A DYNAMIC-MODEL OF THE CARDIAC VENTRICULAR ACTION-POTENTIAL .2. AFTERDEPOLARIZATIONS, TRIGGERED ACTIVITY, AND POTENTIATION

The action potential model presented in our accompanying article in this journal is used to investigate phenomena that involve dynamic changes of [Ca2+](i), as described below. Delayed afterdepolarizations (DADs) are induced by spontaneous Ca2+ release from the sarcoplasmic reticulum (SR), which, in turn, activates both the Na+-Ca2+ exchanger (I-NaCa) and a nonspecific Ca2+-activated current (I-ns(Ca)). The relative contributions of I-NaCa and of I-ns(Ca) to the generation of DADs are different under different degrees of Ca2+ overload.

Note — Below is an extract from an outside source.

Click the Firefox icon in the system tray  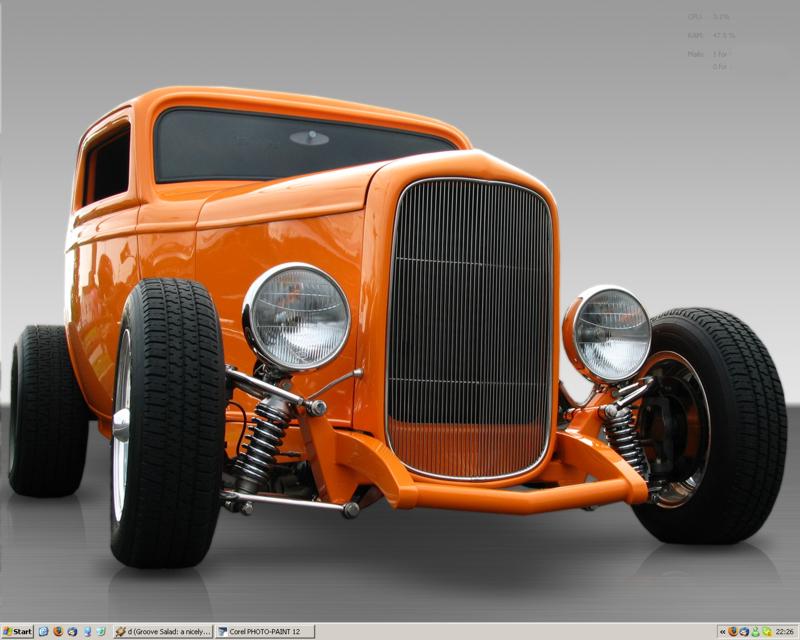(733, 632)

Early afterdepolarizations (EADs) can be categorized into two types: (1) plateau EADs, resulting from a secondary activation of the L-type Ca2+ current during the plateau of an action potential, and (2) phase-3 EADs, resulting from activation of I-NaCa and I-ns(Ca) by increased [Ca2+](i) due to spontaneous Ca2+ release from the SR during the late repolarization phase. Spontaneous rhythmic activity and triggered activity are caused by spontaneous Ca2+ release from the SR under conditions of Ca2+ overload. Postextrasystolic potentiation reflects the time delay associated with translocation of Ca2+ from network SR to junctional SR, The cell is paced at high frequencies to investigate the long-term effects on the intracellular ionic concentrations.